Recorded human history is just a tiny blip on the temporal radar. The Pyramids of Giza were built around 2500 BCE, but 4,500 years ago seems like yesterday when you compare it to the 300,000 years our species, Homo sapiens, has been around. Since our earliest ancestors didn’t leave as much behind, we know very little about how they lived.
“Human,” however, is a genus, not a species, and the history of humanity includes much more than sapiens. With new genetic research, we’re learning more about our ancestry all the time — but much of what we learn just raises even more questions. How closely related are we to Neanderthals? When did humans start making art? What were our ancestors’ day-to-day lives like? Pique your curiosity with these seven facts about the very earliest humans on Earth.
The Earliest Homo Sapiens Were From Africa
Scientists first theorized in the 19th century that humans originated in Africa, and modern genetic science has largely confirmed that to be the case, though researchers are still working to determine the exact geography. Scientists also disagree on when and how humans dispersed. One early theory suggested that our Homo sapiens ancestors started to leave Africa around 60,000 years ago. Most non-African humans today can trace their origins back to a large exodus around that time, but smaller migrations may have started much earlier. Fossil evidence shows that groups of foragers arrived in Asia around 120,000 years ago, and brought skills such as deep-sea fishing and cave art with them. Other fossil discoveries, including a 210,000-year-old skull found in Greece, suggest some humans left Africa even earlier.

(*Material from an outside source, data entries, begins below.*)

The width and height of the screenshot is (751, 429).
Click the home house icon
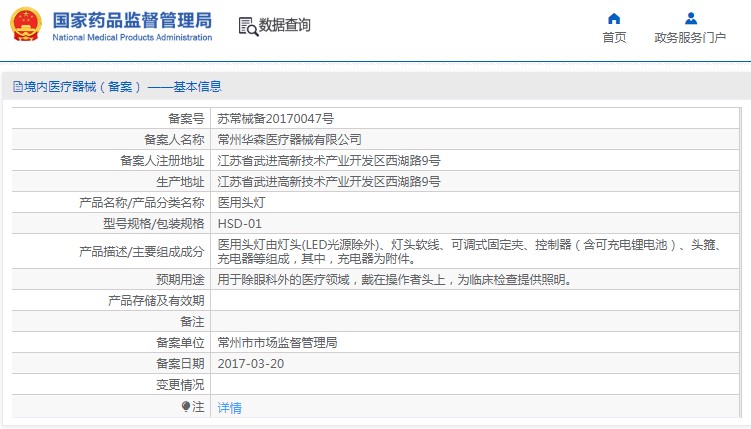(x=614, y=18)
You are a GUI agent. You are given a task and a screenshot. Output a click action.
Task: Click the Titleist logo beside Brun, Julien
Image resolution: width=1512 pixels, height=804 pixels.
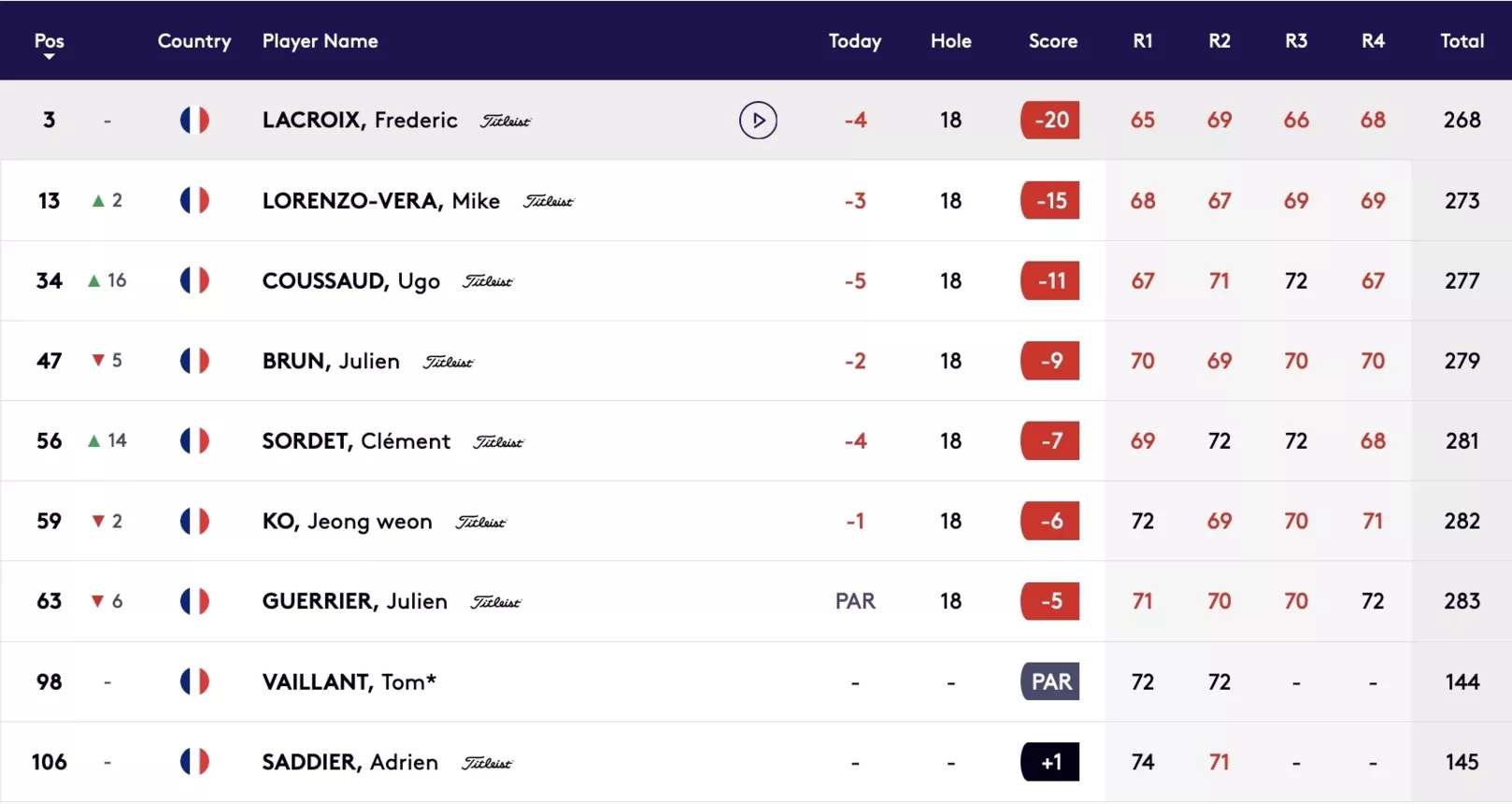[449, 362]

Early Human Species Mated With One Another Frequently
Homo sapiens, Neanderthals, and Denisovans — the latter of which is an early human species discovered in 2008 — share a common ancestor, Homo heidelbergensis. This species also probably came from Africa, but had reached modern-day Israel more than 700,000 years ago. It has been theorized that when one group of Homo heidelbergensis left Africa more than 400,000 years ago, some moved west to Europe and evolved into Neanderthals; others moved east to Asia and became Denisovans. Those who stayed in Africa evolved into Homo sapiens.
When Homo sapiens eventually left Africa, they encountered Neanderthals and Denisovans and started reproducing, and Denisovans and Neanderthals mated with one another, too. Those two species are now extinct, but they live on in modern human DNA, which contains a significant amount of both — most non-Africans are between 1% and 4% Neanderthal, and many people with Southeast Asian and Pacific Island heritage are up to 5% Denisovan. Recent research shows that people of African descent have some Neanderthal DNA, too, likely a result of back-and-forth migration.